Yes, again. In yet another essay on the decline of the humanities, or the crisis in the humanities, or whatever, Verlyn Klinkenborg writes,
In other words, there is a new and narrowing vocational emphasis in the way students and their parents think about what to study in college. As the American Academy report notes, this is the consequence of a number of things, including an overall decline in the experience of literacy, the kind of thing you absorbed, for instance, if your parents read aloud to you as a child. The result is that the number of students graduating in the humanities has fallen sharply. At Pomona College (my alma mater) this spring, 16 students graduated with an English major out of a student body of 1,560, a terribly small number.
In 1991, 165 students graduated from Yale with a B.A. in English literature. By 2012, that number was 62. In 1991, the top two majors at Yale were history and English. In 2013, they were economics and political science. At Pomona this year, they were economics and mathematics.

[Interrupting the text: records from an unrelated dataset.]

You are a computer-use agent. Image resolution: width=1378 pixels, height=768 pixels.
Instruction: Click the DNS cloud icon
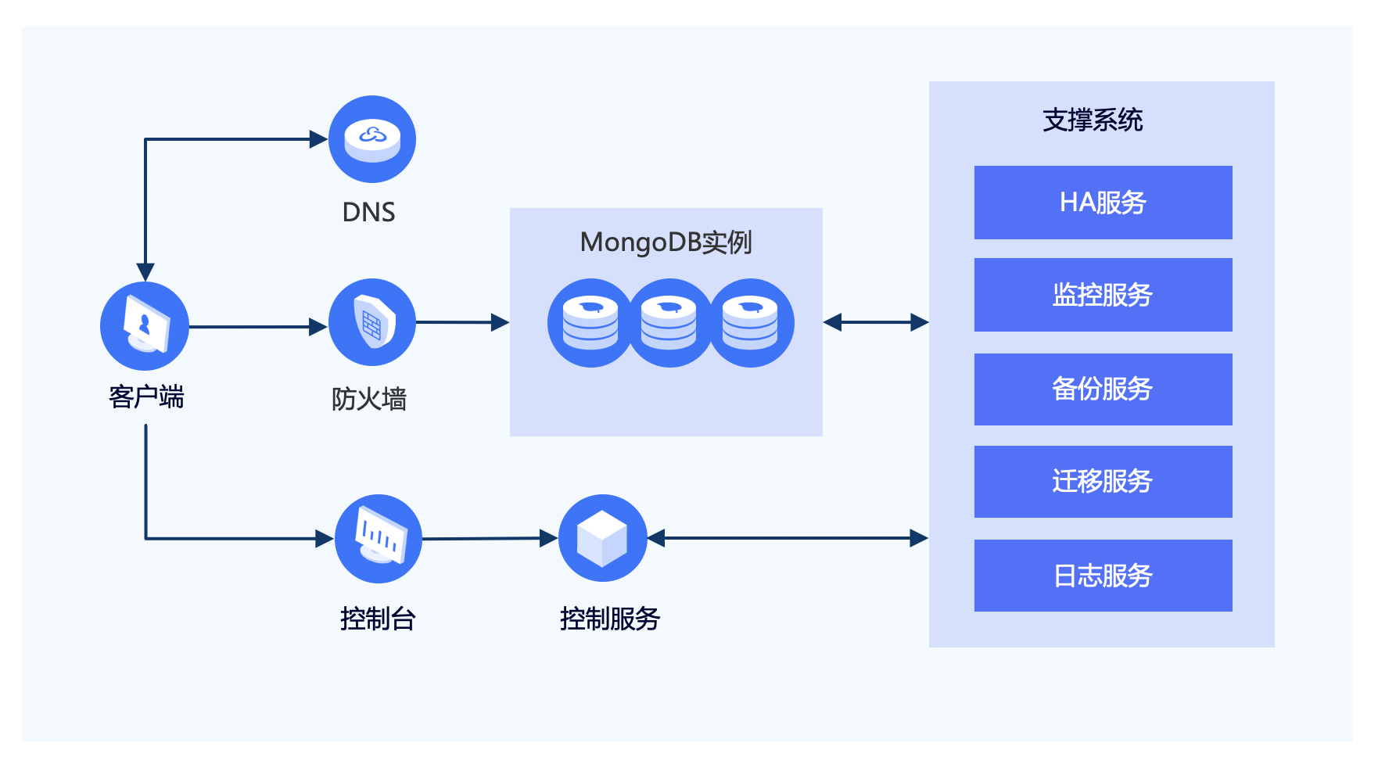[x=372, y=139]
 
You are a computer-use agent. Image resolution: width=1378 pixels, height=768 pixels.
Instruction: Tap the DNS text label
[x=368, y=212]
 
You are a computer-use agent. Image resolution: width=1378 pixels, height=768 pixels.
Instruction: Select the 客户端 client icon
[x=145, y=326]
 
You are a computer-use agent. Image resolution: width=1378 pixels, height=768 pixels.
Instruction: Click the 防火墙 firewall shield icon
[x=372, y=322]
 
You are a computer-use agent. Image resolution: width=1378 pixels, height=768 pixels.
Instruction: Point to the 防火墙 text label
[x=369, y=399]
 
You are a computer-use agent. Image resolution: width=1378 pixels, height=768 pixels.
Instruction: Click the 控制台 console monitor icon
[x=379, y=538]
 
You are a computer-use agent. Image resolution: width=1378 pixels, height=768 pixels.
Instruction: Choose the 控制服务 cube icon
[x=602, y=538]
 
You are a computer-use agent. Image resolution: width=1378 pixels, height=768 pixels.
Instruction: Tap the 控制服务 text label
[x=610, y=619]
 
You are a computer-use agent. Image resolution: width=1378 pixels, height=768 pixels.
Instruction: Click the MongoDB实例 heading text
[x=666, y=242]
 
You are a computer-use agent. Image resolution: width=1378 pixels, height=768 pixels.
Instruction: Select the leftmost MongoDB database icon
[x=590, y=323]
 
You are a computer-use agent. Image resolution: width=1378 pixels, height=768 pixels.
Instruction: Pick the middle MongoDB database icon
[x=669, y=323]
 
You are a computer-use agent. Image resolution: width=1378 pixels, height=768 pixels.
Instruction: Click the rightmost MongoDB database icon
[x=751, y=323]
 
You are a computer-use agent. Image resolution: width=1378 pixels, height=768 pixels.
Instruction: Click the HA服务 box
[x=1103, y=203]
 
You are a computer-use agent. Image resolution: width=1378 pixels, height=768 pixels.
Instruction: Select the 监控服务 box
[x=1103, y=295]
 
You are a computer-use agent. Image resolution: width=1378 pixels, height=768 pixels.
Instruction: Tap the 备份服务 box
[x=1103, y=389]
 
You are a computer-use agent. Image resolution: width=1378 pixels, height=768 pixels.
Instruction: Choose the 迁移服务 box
[x=1103, y=482]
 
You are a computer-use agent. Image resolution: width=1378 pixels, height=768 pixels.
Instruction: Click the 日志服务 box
[x=1103, y=576]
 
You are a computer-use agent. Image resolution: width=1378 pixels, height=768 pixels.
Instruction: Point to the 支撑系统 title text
[x=1093, y=120]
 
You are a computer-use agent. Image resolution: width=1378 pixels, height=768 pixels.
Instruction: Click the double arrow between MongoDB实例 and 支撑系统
[x=876, y=322]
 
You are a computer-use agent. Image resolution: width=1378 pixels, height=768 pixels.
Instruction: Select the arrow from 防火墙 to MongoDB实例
[x=461, y=322]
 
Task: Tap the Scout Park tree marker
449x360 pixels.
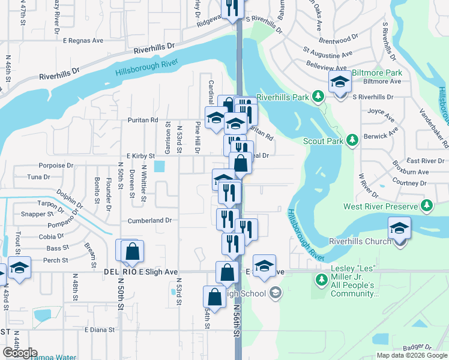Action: click(353, 141)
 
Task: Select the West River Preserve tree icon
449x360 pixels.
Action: click(427, 206)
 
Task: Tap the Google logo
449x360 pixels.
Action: click(20, 353)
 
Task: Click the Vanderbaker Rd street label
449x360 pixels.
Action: click(433, 127)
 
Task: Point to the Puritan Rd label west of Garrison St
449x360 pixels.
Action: click(142, 120)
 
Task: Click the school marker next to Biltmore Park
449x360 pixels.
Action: click(340, 83)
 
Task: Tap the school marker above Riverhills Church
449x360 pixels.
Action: click(399, 227)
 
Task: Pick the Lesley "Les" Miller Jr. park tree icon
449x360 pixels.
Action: click(321, 279)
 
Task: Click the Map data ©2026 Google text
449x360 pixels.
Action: click(412, 355)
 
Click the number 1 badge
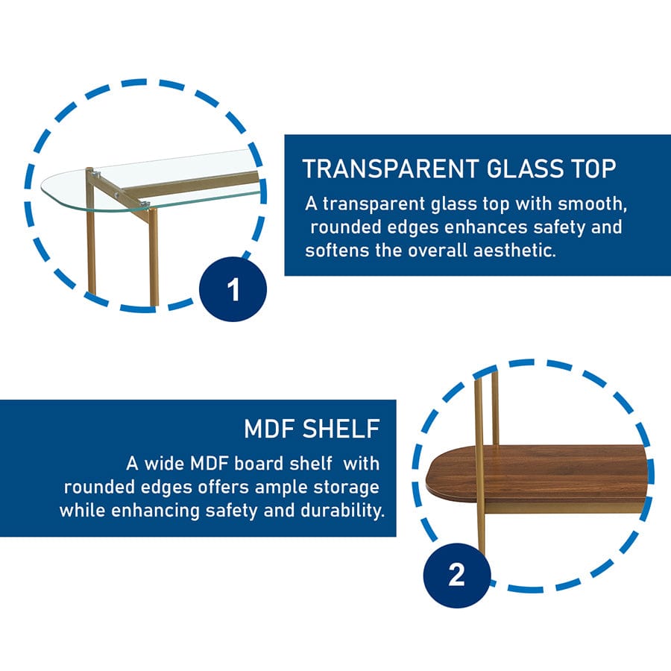[234, 289]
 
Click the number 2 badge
[456, 574]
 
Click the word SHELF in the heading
[344, 429]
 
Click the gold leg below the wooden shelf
[481, 529]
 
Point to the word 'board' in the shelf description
[261, 463]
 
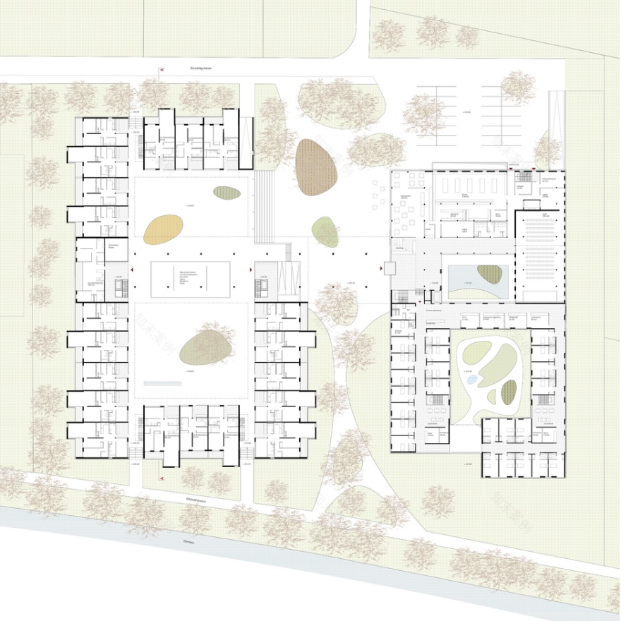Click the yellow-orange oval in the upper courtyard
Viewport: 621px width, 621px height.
pos(163,229)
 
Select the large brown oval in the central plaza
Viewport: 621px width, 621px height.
pos(316,167)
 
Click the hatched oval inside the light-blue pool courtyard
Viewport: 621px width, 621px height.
pos(489,273)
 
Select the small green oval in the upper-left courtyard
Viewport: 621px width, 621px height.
pos(227,193)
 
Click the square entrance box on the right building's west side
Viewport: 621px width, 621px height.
pos(387,268)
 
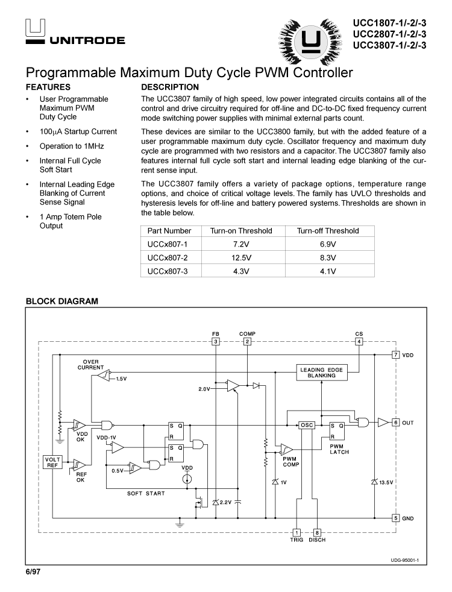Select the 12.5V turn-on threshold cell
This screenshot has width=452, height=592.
[x=241, y=257]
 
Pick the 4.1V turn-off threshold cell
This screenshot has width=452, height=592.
[x=328, y=271]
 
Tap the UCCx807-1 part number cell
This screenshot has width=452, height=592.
[x=168, y=244]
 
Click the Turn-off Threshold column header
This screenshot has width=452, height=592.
[x=328, y=231]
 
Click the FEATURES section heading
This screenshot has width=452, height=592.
[x=48, y=87]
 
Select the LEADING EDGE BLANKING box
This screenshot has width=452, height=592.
[x=321, y=373]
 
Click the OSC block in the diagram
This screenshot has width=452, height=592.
[x=307, y=425]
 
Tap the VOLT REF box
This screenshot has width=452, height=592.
[x=52, y=462]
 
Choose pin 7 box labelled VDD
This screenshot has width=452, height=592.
[x=395, y=355]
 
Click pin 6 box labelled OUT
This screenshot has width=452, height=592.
[x=395, y=423]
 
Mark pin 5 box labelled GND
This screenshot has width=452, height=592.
[x=395, y=518]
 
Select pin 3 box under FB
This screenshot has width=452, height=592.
[x=216, y=342]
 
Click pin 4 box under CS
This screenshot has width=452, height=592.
[x=359, y=342]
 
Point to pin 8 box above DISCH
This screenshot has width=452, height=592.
[x=317, y=532]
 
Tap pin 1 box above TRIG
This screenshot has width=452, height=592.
[x=297, y=532]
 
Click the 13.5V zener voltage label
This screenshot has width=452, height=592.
[x=386, y=482]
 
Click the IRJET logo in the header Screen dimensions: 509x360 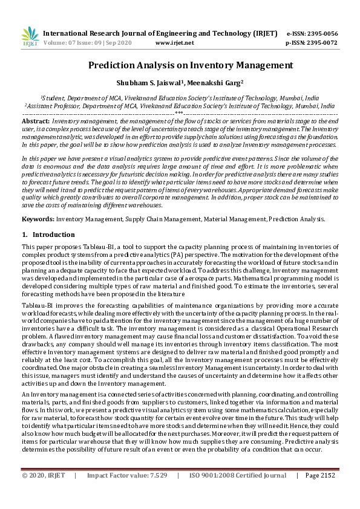[x=30, y=37]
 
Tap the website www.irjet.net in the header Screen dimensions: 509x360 [x=175, y=44]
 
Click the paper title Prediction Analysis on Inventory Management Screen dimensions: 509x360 [x=180, y=65]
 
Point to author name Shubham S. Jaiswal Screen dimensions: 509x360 [x=152, y=83]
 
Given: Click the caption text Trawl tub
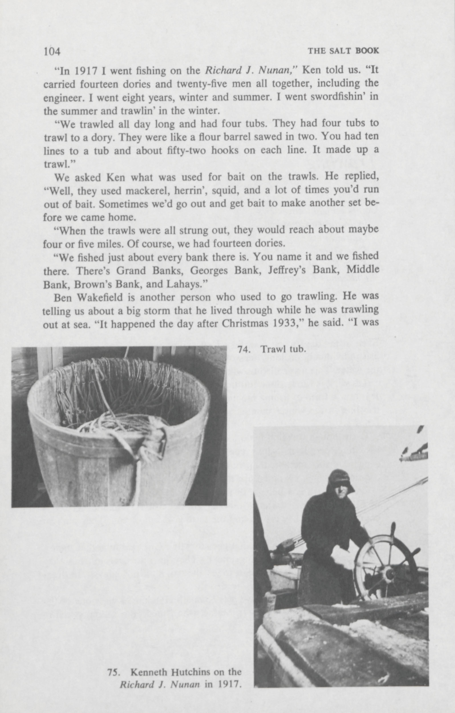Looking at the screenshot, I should [x=283, y=350].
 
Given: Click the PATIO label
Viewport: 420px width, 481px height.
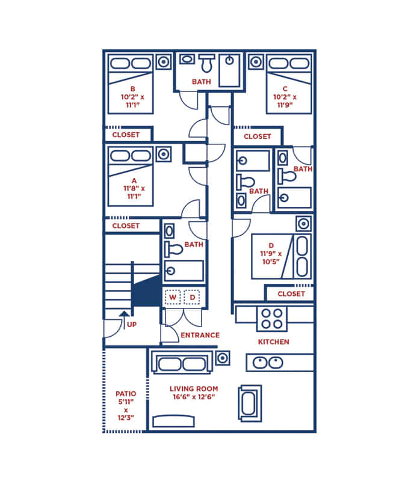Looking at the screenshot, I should [125, 394].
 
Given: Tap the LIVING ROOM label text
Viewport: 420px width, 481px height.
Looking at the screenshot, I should [193, 389].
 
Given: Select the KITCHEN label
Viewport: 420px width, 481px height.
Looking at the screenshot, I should [273, 342].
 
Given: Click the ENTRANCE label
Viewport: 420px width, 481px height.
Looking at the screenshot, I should [200, 335].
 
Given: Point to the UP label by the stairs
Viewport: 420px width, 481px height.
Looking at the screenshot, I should [133, 325].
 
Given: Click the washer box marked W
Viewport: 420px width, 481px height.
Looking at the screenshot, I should [173, 297].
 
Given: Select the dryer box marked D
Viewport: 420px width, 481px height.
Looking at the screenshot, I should [193, 297].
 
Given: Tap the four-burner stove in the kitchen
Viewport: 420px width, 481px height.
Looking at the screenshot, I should [271, 319].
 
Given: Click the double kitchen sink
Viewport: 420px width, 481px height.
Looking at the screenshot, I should [268, 363].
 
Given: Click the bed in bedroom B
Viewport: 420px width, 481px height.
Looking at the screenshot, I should [131, 84].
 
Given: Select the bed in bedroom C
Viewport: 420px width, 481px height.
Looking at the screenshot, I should [289, 84].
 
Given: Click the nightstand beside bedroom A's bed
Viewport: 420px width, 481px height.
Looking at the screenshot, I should [163, 154].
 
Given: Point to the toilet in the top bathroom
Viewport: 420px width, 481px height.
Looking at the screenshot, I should [208, 63].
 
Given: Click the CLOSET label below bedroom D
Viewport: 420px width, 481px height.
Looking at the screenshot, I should [290, 294].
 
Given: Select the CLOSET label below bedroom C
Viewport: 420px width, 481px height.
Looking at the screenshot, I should [257, 136].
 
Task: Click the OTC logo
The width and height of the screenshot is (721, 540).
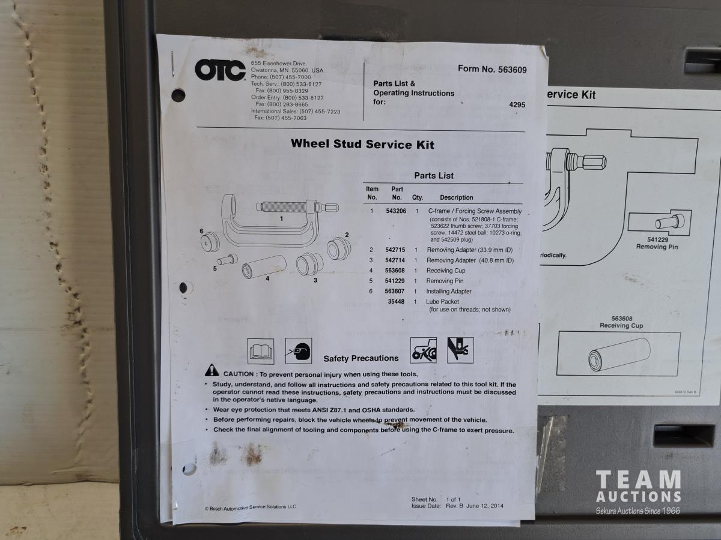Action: [220, 70]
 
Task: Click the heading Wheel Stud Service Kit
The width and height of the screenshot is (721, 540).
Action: [362, 144]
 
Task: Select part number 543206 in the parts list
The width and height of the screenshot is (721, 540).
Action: [396, 211]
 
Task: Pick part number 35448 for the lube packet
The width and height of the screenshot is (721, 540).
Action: [396, 301]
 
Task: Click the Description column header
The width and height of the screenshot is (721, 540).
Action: [457, 197]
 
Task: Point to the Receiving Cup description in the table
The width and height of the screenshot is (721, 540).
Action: [446, 271]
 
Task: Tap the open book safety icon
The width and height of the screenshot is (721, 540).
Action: [261, 352]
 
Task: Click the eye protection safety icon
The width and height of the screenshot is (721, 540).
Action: [298, 351]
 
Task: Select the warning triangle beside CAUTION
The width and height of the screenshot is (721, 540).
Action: [212, 370]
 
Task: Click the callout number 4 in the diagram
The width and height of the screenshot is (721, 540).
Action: [268, 278]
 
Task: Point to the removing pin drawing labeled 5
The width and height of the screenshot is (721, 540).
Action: [227, 260]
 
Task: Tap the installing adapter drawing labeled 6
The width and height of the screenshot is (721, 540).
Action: [210, 242]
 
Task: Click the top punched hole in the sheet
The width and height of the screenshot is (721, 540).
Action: [178, 95]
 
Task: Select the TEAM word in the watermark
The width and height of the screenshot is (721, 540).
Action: [638, 480]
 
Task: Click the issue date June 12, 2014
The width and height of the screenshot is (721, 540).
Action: [484, 506]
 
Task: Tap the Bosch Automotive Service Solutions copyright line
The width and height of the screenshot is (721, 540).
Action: [251, 508]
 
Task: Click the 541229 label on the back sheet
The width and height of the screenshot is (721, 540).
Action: [657, 239]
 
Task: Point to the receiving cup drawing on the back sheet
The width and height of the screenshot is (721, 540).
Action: [619, 355]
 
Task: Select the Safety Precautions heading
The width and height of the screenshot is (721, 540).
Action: [361, 358]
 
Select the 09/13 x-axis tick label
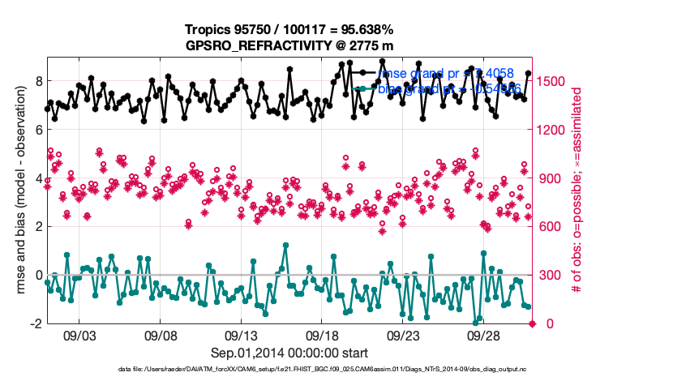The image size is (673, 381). click(x=242, y=335)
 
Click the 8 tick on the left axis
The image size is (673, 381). click(x=36, y=81)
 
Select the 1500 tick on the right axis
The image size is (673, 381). click(x=556, y=81)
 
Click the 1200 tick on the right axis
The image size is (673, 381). click(x=556, y=130)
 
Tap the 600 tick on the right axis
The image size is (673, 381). click(x=553, y=227)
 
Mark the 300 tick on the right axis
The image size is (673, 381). click(x=553, y=276)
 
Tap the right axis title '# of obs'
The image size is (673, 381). click(x=577, y=190)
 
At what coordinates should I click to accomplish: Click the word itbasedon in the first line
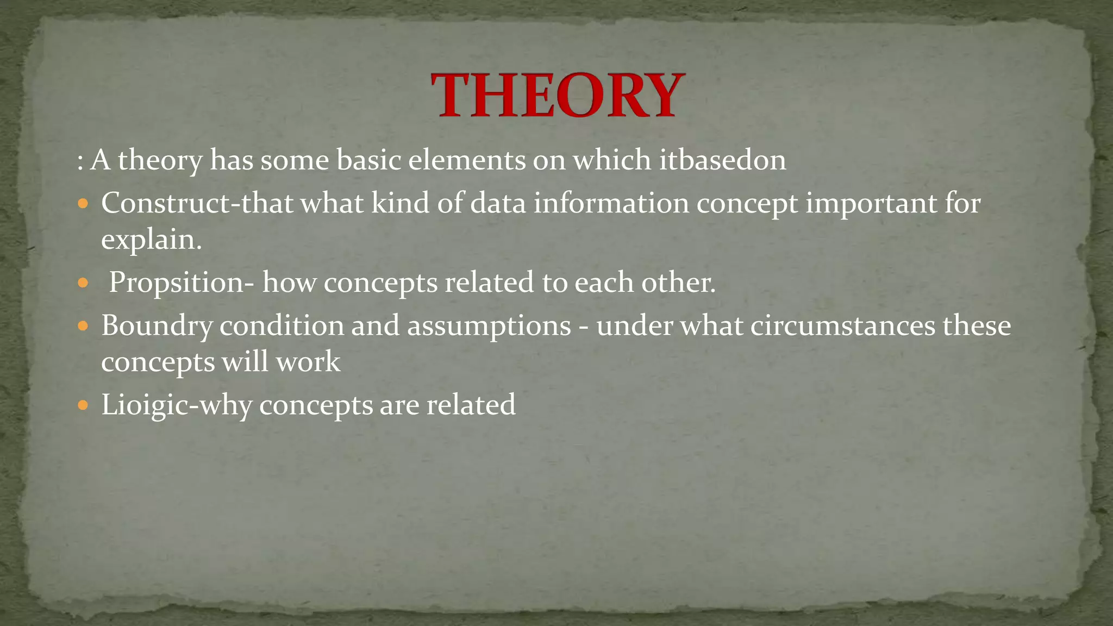click(722, 160)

But do we know whether the cases of Yale and Pomona are representative? At Wheaton College, where I taught for around three decades, there are around 200 English majors in a student body of 2300. I doubt that that’s representative either, but it indicates that all the arrows don’t point in the same direction.
Consider this report from the National Center for Education Statistics — thanks to Gerry Canavan on Twitter for pointing this out to me — which shows that in 1970-71 the percentage of college degrees granted in the humanities was 17.1%, whereas in 2009-10 it was … 17.0%. Not exactly a crash. The low point in humanities degrees was actually in the mid-1970s, as Ben Schmidt points out here in a post that demonstrates just how hard it is to find and interpret the numbers relevant to these questions.
The frustrating things to me about these debates is that, however you slice them, the numbers offer so little meaningful information. If we know that someone received a degree in the humanities, that doesn’t tell us which of the humanities disciplines he or she majored in. If we know the numbers for specific disciplines, we don’t know the content of students’ education: what books they read, how those books were taught, how the students engaged with those books through writing, and so on. More important still, the numbers about who majored in what tell us nothing about which young people have lives informed by the values we humanists hold most dear. I have known economics majors who read literature in lively and passionate ways, and have known English majors whose encounters with even the greatest of texts seem dry and mechanical.
Building a culture that fosters and rewards deep, lifelong attentiveness to books worth reading — that’s what counts for far more than percentages of college degrees. And that’s where humanists should focus the lion’s share of their own attention.